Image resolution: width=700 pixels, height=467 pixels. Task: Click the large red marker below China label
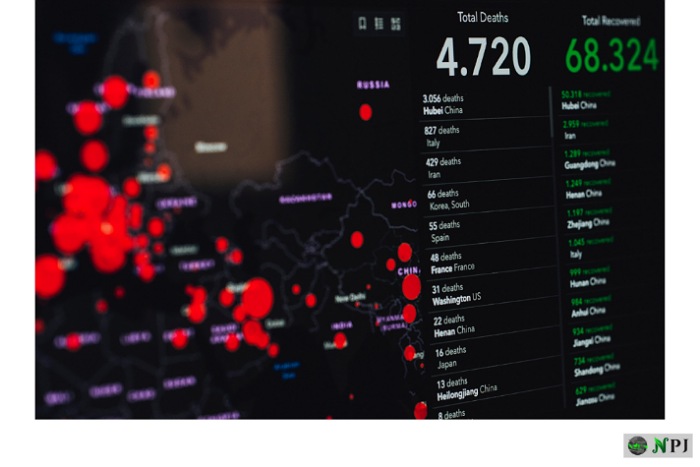(x=411, y=288)
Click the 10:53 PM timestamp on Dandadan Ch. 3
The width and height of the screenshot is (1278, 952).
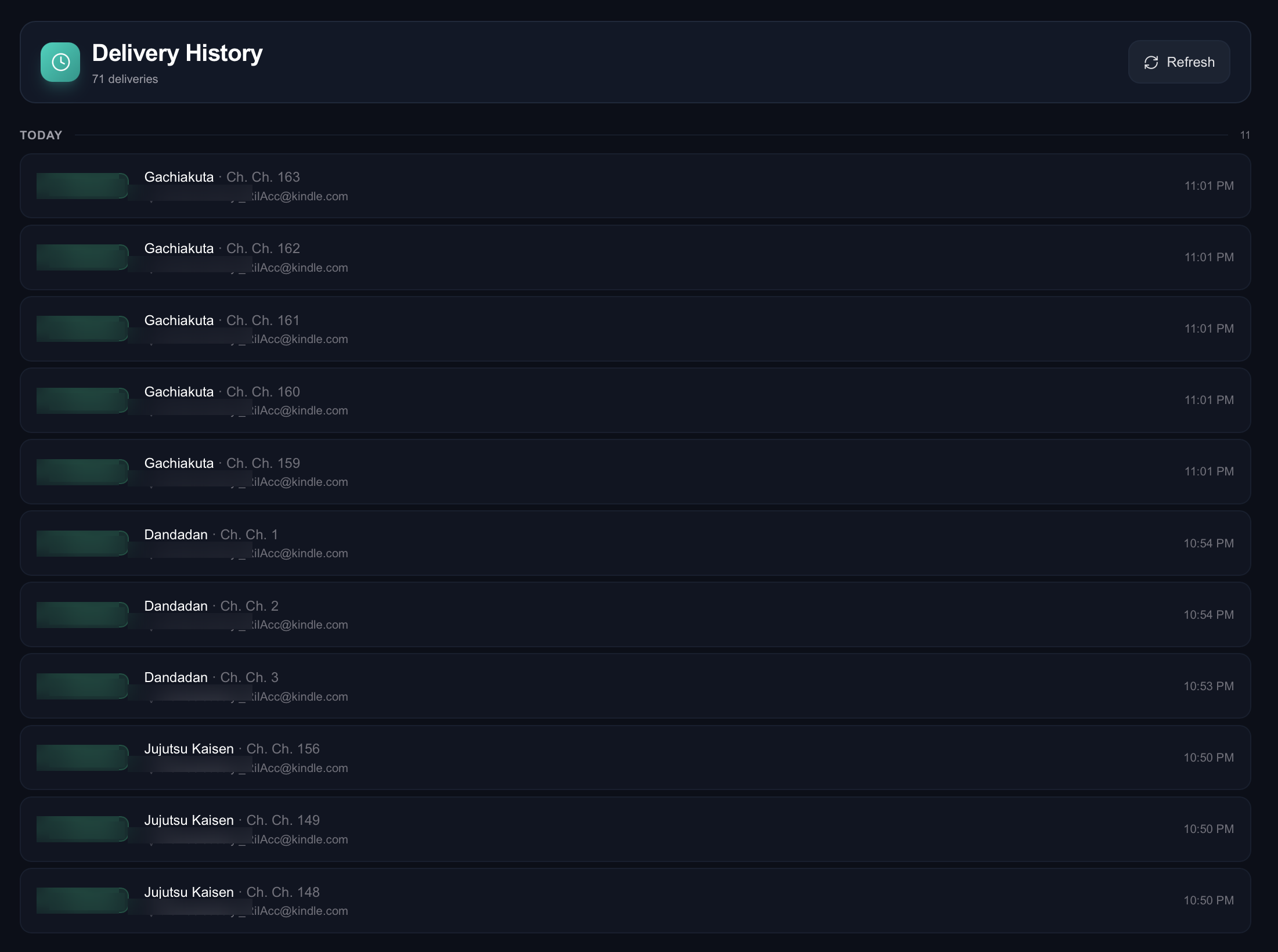tap(1208, 686)

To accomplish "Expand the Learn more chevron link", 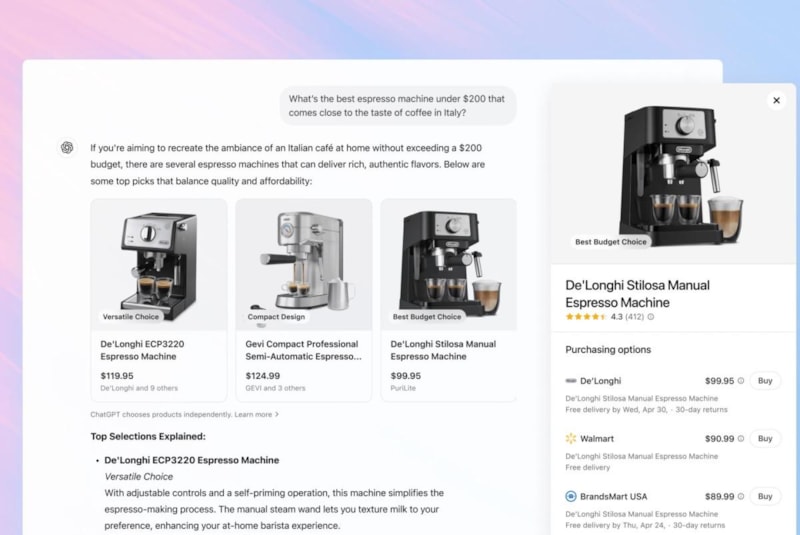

» Description of the task
Rewrite all of the entries above with every "Click" switched to "Select", keeping the rest of the wording unchanged and omitting the pictures.

» Result below
Image resolution: width=700 pixels, height=467 pixels. Task: Select the large red marker below China label
(x=411, y=288)
Select the 10:53 PM timestamp on Dandadan Ch. 3
The width and height of the screenshot is (1278, 952).
tap(1208, 686)

To accomplish "Expand the Learn more chevron link", 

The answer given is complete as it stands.